Hugh Hefner or more precisely, Playboy Enterprises acquired the property in 1971 for $1.05 million, which was itself a record price at the time. Hefner relocated from the original Chicago Playboy Mansion that same year and made this his full-time residence from 1974 onward, living there for 46 years until his death.
The Playboy Mansion is owned by Daren Metropoulos, who bought it from Playboy Enterprises in 2016 for $100 million. Hugh Hefner never personally held the title Playboy Enterprises did, and Hefner rented from his own company.
The sale included a life tenancy condition allowing Hefner to remain until his death in 2017, which is why the price came in at half the $200 million asking price. Since taking full control, Metropoulos has completed a significant renovation and uses the property for private corporate and media purposes.

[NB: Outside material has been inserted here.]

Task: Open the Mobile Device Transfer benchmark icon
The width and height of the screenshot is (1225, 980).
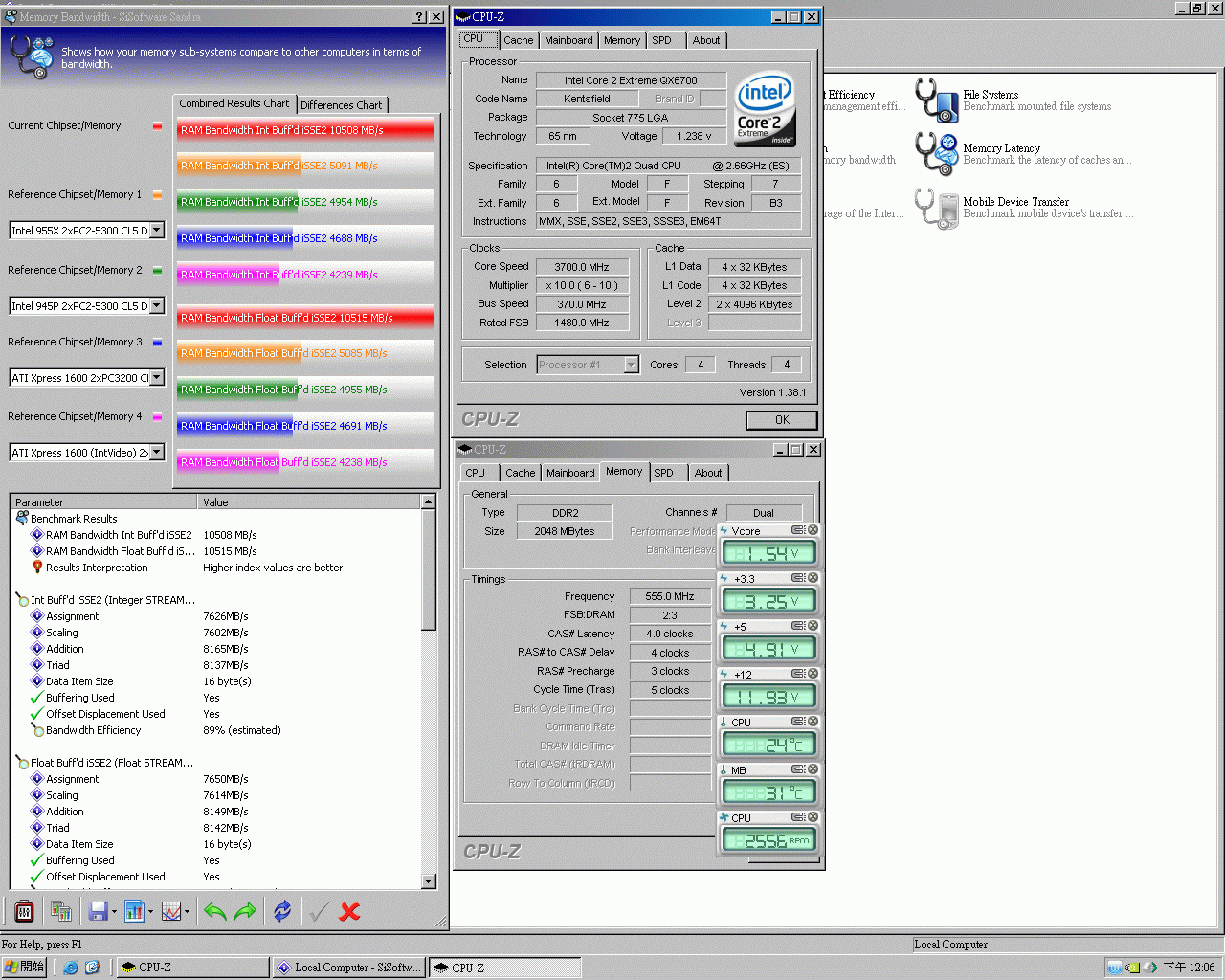Action: pyautogui.click(x=937, y=208)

His longer-term plan is to merge it with the adjacent property he already owned, restoring the original combined estate.
No. The property is privately owned by Daren Metropoulos and is not open to the public. It is used selectively for corporate, film, and charitable purposes.
No verified current valuation is publicly available. It sold for $100 million in 2016, with reported renovation investment of around $10 million since then. Its current market value has not been officially disclosed.
Metropoulos has stated his intention to use the reunited estate as a private residence. Whether he currently lives there full-time is not confirmed in public records.
Metropoulos committed to keeping the licensed zoo and its animals under his ownership. The property maintains its zoo license.
The title was held by Playboy Enterprises, the company Hefner founded. He leased it from the company for $100 a year. This is a common corporate structure using a company-owned asset for personal use.